In this last part of the year and for the first months of next year, Rome celebrates 3 great artists with dedicated exhibitions. The spotlight is on Klimt, Caravaggio and Salgado.
Klimt. The Secession and Italy “at Palazzo Braschi
Gold and the innovative use of color, landscapes idealized in shapes and colors, and then the undisputed queens of his inspiration, bewitching, seductive, languid women, protagonists of some absolute masterpieces, such as the iconic Judith I ( 1901), The bride (1917-18), painted in the last creative phase, and the famous Portrait of a Lady (1916-17), stolen in 1997 and then found in 2019. It is an immersion in the artistic heritage of one of the best known and most loved painters in the world the great exhibition “Klimt.
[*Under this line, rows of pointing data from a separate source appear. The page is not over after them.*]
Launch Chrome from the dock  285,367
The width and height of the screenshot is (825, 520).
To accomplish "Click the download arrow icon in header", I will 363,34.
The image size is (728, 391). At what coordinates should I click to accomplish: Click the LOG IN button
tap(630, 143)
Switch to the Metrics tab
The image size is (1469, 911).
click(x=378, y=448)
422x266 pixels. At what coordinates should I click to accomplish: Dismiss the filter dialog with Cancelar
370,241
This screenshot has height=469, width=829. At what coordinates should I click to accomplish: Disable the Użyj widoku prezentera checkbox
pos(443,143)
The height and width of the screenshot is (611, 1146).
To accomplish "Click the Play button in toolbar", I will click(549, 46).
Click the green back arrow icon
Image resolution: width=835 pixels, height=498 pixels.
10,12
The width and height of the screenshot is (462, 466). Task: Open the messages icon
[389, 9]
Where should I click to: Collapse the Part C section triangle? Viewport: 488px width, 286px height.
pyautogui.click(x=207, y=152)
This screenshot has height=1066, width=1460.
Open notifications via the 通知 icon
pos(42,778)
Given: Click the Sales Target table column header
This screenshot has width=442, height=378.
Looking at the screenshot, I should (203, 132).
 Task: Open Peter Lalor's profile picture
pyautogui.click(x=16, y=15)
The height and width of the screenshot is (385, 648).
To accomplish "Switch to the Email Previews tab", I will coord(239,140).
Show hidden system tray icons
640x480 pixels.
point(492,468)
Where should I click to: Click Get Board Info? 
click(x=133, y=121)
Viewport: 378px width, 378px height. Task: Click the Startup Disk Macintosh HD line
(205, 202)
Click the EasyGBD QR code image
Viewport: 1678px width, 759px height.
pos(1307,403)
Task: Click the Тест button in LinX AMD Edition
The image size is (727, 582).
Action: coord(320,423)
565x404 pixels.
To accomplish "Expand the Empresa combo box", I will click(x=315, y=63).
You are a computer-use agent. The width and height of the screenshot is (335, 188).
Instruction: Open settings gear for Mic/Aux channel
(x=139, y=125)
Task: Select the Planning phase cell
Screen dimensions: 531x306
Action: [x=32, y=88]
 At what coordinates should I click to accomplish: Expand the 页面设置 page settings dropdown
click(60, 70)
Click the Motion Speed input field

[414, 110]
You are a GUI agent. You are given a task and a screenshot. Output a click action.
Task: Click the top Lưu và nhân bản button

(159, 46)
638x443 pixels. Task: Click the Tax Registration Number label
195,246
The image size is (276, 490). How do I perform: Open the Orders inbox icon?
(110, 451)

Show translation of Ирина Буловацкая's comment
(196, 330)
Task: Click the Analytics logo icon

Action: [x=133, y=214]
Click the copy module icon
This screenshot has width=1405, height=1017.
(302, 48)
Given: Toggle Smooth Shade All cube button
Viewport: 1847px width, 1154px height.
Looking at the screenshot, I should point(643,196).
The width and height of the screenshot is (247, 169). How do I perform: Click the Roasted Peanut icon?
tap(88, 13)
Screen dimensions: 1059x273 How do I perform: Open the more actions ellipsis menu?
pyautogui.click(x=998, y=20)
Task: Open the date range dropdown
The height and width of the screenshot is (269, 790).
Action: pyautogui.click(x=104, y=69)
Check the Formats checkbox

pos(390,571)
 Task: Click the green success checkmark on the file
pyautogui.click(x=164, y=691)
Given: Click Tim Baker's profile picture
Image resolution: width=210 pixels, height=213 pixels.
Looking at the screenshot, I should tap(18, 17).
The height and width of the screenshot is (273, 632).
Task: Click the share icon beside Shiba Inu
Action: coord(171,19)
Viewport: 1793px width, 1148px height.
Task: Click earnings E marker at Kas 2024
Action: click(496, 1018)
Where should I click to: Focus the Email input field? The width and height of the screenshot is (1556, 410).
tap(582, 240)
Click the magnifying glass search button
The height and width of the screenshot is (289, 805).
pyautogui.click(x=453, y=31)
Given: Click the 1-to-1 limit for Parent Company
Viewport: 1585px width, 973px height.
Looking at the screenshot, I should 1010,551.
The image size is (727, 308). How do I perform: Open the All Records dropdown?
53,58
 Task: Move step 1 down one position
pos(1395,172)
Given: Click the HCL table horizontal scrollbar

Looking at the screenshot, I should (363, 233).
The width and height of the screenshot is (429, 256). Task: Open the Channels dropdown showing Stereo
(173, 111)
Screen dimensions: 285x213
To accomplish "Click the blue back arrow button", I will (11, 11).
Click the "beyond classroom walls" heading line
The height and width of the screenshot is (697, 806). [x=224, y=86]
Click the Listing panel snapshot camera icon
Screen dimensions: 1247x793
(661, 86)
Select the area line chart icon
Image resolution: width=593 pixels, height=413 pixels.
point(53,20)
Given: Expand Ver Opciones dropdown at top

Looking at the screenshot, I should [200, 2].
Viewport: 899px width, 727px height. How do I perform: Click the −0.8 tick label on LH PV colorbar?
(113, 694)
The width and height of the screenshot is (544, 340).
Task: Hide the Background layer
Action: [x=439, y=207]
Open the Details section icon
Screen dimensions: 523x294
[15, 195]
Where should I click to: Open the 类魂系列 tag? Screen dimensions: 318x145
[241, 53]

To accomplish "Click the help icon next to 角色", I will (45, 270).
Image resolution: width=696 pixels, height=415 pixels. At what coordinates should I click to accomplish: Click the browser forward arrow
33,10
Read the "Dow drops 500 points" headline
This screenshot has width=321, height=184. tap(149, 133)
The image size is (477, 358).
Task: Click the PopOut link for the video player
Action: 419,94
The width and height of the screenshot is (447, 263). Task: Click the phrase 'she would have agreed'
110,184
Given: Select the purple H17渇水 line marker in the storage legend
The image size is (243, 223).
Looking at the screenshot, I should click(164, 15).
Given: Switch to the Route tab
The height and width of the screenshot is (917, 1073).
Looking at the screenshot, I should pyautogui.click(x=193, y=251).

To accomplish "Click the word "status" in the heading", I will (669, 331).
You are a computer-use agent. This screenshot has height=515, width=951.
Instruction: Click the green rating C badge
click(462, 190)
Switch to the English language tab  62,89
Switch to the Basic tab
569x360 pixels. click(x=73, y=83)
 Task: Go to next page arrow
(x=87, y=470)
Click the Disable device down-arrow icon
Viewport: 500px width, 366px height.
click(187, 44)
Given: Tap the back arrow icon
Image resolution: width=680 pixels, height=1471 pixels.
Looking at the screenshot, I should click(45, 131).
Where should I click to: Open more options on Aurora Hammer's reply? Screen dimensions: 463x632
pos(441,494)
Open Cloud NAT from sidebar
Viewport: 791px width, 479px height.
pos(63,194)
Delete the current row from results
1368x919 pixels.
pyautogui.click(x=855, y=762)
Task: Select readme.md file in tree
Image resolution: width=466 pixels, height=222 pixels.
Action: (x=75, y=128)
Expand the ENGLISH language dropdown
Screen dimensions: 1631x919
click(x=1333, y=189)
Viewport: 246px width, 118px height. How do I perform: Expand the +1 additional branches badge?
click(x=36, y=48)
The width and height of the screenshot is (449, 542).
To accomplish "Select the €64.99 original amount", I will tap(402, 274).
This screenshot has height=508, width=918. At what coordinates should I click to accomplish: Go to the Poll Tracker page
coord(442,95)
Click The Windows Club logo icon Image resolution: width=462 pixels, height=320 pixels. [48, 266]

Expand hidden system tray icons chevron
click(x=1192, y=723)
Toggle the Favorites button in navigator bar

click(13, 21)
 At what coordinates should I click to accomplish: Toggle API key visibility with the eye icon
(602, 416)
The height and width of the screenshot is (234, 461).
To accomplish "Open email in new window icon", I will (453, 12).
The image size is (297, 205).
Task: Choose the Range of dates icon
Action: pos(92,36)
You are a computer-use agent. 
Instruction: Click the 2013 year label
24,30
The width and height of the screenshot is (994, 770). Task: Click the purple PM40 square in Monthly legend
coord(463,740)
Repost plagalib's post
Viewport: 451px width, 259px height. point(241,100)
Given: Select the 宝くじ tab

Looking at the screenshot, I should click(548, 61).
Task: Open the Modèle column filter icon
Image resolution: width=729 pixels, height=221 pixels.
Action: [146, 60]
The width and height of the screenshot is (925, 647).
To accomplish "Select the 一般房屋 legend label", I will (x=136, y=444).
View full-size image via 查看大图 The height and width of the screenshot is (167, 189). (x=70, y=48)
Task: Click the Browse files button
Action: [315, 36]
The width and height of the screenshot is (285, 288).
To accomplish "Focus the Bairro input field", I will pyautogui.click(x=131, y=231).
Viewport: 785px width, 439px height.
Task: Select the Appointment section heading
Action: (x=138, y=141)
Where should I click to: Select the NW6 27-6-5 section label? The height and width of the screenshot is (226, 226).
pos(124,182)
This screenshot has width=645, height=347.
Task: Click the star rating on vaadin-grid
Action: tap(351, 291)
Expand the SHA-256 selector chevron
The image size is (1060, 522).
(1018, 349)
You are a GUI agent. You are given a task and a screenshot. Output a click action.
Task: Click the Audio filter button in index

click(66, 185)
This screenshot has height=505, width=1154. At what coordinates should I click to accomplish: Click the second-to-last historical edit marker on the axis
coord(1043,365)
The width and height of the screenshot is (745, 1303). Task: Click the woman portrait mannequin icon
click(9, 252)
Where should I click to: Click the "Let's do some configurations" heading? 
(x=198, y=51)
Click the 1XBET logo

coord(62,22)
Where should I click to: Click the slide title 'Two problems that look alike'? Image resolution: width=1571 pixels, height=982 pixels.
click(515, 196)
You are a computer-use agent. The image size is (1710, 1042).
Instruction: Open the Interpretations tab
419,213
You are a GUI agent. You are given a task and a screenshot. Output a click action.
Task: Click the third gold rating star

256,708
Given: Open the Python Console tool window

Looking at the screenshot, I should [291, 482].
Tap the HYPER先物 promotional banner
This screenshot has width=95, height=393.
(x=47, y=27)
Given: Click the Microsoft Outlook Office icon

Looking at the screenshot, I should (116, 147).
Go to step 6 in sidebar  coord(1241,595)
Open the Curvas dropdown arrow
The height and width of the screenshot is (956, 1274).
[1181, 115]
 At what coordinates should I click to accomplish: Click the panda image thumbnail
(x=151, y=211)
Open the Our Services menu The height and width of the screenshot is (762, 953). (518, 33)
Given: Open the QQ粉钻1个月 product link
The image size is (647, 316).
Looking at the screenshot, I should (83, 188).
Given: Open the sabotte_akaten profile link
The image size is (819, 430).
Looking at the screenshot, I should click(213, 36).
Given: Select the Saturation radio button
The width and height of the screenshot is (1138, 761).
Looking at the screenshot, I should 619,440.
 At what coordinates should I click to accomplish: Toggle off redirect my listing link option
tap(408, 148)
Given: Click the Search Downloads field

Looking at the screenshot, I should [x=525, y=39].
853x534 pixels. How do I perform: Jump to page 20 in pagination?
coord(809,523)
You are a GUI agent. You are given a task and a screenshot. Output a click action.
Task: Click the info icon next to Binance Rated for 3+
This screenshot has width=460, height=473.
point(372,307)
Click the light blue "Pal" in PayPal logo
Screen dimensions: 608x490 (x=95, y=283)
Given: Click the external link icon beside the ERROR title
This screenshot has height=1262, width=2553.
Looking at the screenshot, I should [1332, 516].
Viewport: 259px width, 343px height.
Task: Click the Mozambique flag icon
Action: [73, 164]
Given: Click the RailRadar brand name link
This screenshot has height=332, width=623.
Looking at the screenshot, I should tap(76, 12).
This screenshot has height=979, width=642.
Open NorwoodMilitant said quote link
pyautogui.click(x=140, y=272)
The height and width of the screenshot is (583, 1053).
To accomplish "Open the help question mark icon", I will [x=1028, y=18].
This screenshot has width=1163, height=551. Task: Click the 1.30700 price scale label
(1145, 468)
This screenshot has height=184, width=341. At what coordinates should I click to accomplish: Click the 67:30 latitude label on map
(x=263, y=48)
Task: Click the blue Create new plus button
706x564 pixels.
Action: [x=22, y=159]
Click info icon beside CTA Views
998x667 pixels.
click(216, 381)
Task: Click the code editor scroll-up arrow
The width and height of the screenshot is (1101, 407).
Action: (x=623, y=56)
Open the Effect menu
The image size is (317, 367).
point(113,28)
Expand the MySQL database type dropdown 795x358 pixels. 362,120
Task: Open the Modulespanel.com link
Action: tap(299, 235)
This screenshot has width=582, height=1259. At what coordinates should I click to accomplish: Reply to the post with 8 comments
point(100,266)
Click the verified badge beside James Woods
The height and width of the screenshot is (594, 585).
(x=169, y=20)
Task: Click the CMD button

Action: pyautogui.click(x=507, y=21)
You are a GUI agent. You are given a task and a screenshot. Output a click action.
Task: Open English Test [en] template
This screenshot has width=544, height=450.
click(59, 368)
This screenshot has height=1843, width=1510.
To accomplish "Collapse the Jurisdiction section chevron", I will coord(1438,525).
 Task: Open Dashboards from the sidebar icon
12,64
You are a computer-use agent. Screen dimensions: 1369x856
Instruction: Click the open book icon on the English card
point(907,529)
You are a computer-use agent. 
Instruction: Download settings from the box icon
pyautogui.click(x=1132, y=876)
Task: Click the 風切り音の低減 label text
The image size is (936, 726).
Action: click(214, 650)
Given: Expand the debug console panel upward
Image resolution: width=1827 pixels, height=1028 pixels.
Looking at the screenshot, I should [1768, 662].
The Secession and Italy”, scheduled at Palazzo Braschi until 27 March 2022, which marks the return of the Austrian artist to our country and to Rome, and retraces in 200 works (including 49 by Klimt) the painter’s entire career, with the dual aim of underlining his role as co-founder of the Viennese Secession but also to investigate the close relationship he had with Italy.
At Palazzo Barberini the exhibition Caravaggio and Artemisia: Giuditta’s challenge
“Caravaggio and Artemisia: Judith’s challenge. Violence and seduction in painting between the sixteenth and seventeenth centuries” is the exhibition scheduled at Palazzo Barberini until March 27, 2022. Celebrating the 70th anniversary of the rediscovery of Caravaggio’s painting “Judith who decapitates Holofernes” , created in Rome at the beginning of the seventeenth century and housed in Palazzo Barberini, the exhibition presents 31 paintings in four sections – almost all large-format – from important national and international institutions. The exhibition plays on the dramatic power of the encounter between the two famous artists: the violent and sensual vision that has returned to the biblical myth of Giuditta Caravaggio in a painting that has entered the collective imagination for its disruptive force, alongside the all-female interpretation of that same theme offered by a tenacious, courageous and passionate artist like Artemisia Gentileschi. The exhibition develops around the famous Caravaggesque canvas “Judith who decapitates Holofernes” to investigate its fortune and the ability to represent a breaking point in the history of painting precisely for its revolutionary composition, which has become a model to which many artists have inspired.
“Amazônia”
Until 13 February 2022 Sebastião Salgado is the protagonist at Maxxi with the exhibition “Amazônia”, curated by Lélia Wanick Salgado: through over 200 images, accompanied by the soundscape created by Jean-Michel Jarre, the path allows the visitor to confront himself with the fragile and fascinating Amazonian ecosystem, revealing how the forest has suffered almost no damage in the protected areas where Indian communities live.